Elves and Fairies

Dr Margaret A Murray

by Ælf

THE only information I have on Dr Murray is what I have gleaned from her three books: The Witch Cult in Western Europe, The Horned God and The Divine King in England, all published by the Oxford University Press.

They are revolutionary, and deserve to be seen as seminal in arriving at an understanding of a time when paganism was a real part of Western European life. Instead the books gather dust on library shelves and the world ignores them.

The only copies of these books that I have ever seen were volumes that I borrowed from libraries in Pretoria some 30 years ago.

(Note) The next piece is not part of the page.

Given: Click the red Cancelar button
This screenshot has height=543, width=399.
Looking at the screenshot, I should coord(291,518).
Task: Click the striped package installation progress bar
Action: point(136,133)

I have found them nowhere else, and their message is wiped from the collective consciousness.

Psychiatrists and psychologists prefer to take the view that witches and witchcraft are a delusion characteristic of a disturbed mind.

The word “witch” is used to translate entirely unrelated phenomena occurring in other cultures, which further serves to muddy the waters.

At the same time a growing number of people believe that they have rediscovered the secrets of the witch-religion and gather to celebrate the seasons of the pagan calendar, demanding time off from work (especially in the United States) in the name of a “religion” that some of them call Wicca.

There is a movement (again especially in the United States) which takes the view that the witch trials in Massachusetts some three centuries ago – and the mediæval trials that preceded them by further centuries – were a phenomenon primarily involving prejudiced persecution by Bible-obsessed people with closed and warped minds, the prosecution of innocents who had done nothing worse than misbehave sexually through their attendance at gatherings not approved by the Church.[1] (There are even those who deny the existence of coven meetings in this connection.)

A great many people – who ought to know better – revel in the delusion that there are minute magical creatures at the bottom of their gardens that they call fairies.

And the words elf, fairy, dwarf, witch and wizard are used in tales of fantasy – some, but by no means all of them, magnificently told – with meanings entirely divorced from the reality in which their use arose.

In these pages I will attempt to bring out something of the reality that Dr Murray uncovered, and contrast it with the foolish imaginings of the 20th and 21st centuries.



[1] I currently have no information on the Massachusetts witch trials, but the phenomenon of the mediæval trials will be explored in these pages.